Most Helpful Customer Reviews
21 of 21 people found the following review helpful
5.0 out of 5 stars The Scorned Man 15 Aug 2006
Format:Paperback|Verified Purchase
James Lasdun's new novel is less eccentric than his first, The Horned Man, but all the more seductive for it. Stefan Vogel, immigrant from the former East Germany to the USA, begins his diary with an account of how a woman threw a glass of wine over him at a party. (Yes, that's not blood on the front cover...) The event is recounted, or recalled, several times by him over the following pages, sometimes briefly

"Are you Stefan Vogel? Yes. Splash!"

and sometimes with all his poet's tools to the fore

"And out of the points of light gleaming about her, the goblet of red wine, which I have not previously noticed, detaches itself, coming perplexingly towards me, in a perplexingly violent manner, its ruby hemisphere exploding from the glass into elongated fingers like those of some ghastly accusatory hand hurtling through the air at my body until with a great crimson splatter I am suddenly standing there soaking and reeking, blazoned in the livery of shame."

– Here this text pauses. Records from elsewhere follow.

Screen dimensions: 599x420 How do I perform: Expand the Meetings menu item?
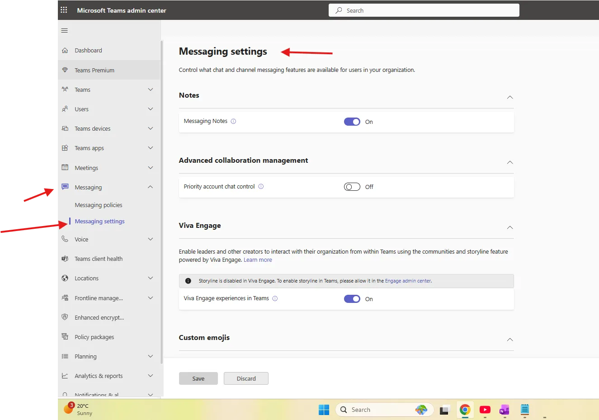[x=150, y=168]
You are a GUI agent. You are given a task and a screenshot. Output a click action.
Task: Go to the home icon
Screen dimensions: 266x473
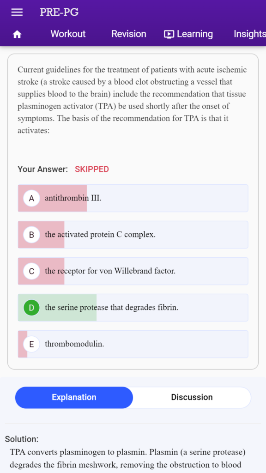17,35
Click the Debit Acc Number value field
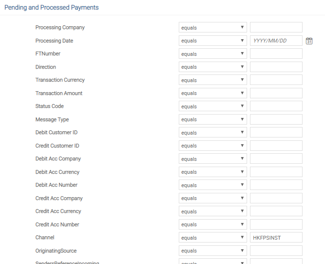This screenshot has height=264, width=325. click(276, 185)
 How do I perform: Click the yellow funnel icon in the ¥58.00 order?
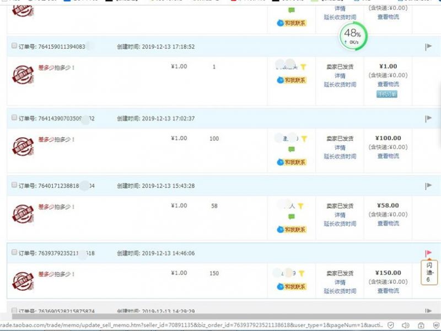[301, 206]
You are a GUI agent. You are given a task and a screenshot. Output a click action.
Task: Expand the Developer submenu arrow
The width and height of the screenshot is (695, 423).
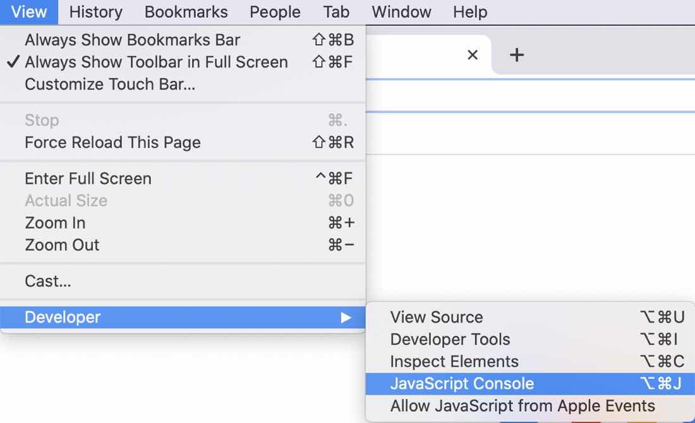pos(346,318)
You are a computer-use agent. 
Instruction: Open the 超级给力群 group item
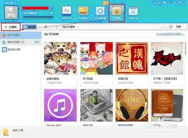point(21,50)
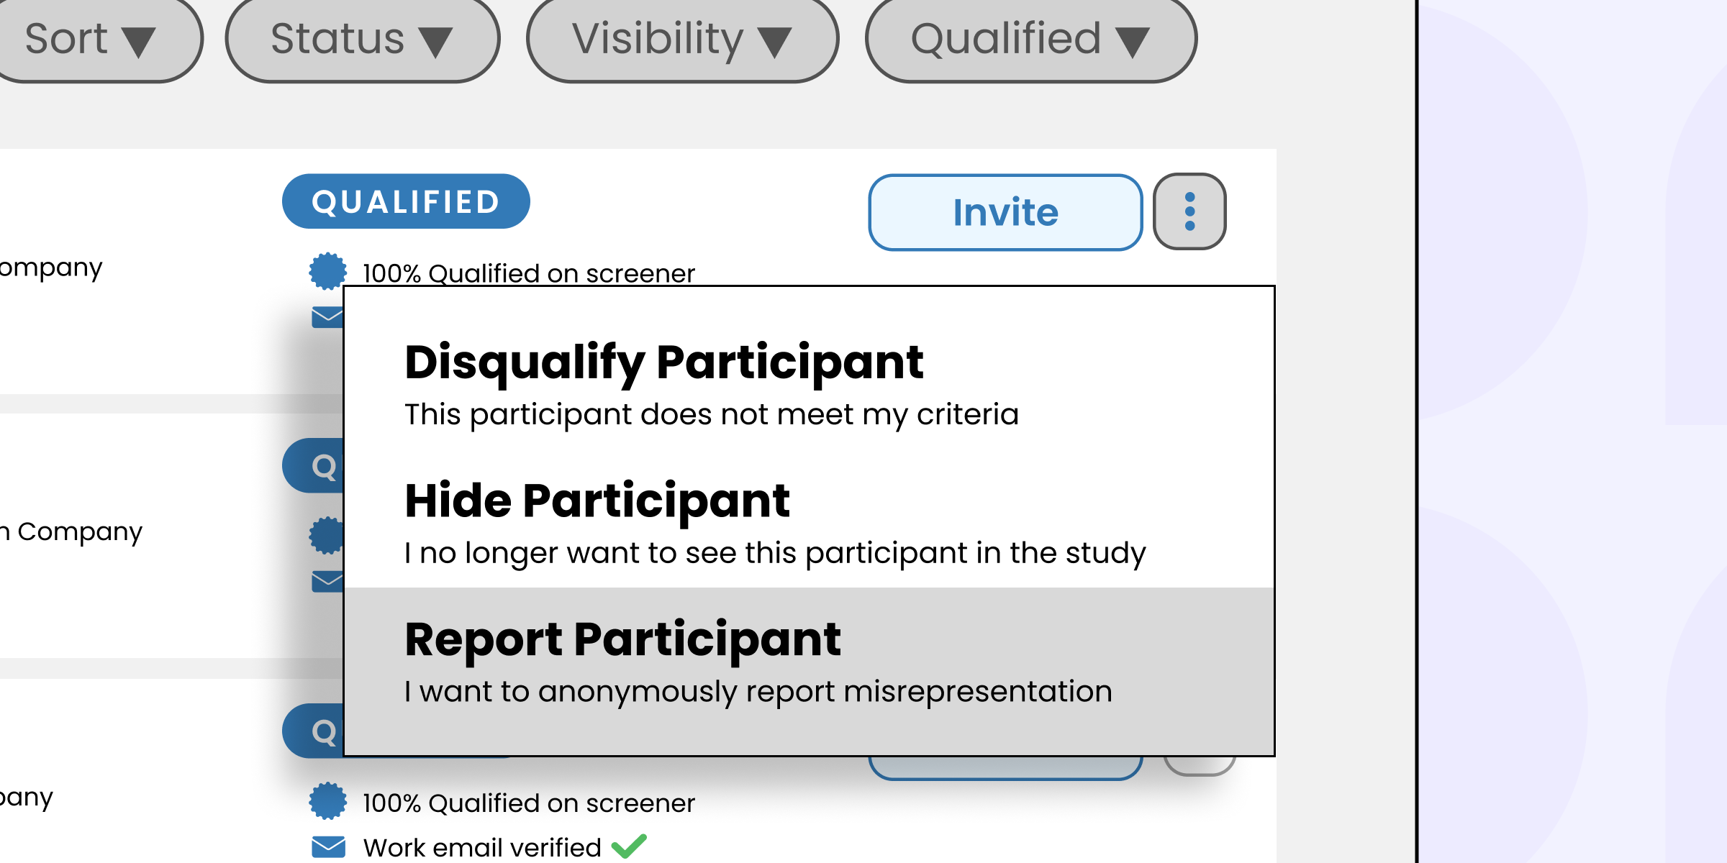This screenshot has height=863, width=1727.
Task: Expand the Status filter dropdown
Action: point(362,39)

Eventually the book settles down to recount the seemingly unrelated tale of how Stefan came to go West. This makes up most of the book, and it turns out that this is inextricably linked to why he had his clothes ruined with wine, though it's not until near the end that we find out the connection. In the meantime the book has some of the very finest writing I have read in ages, which made me mentally note the book down early on as a possible Best New Book of the Year.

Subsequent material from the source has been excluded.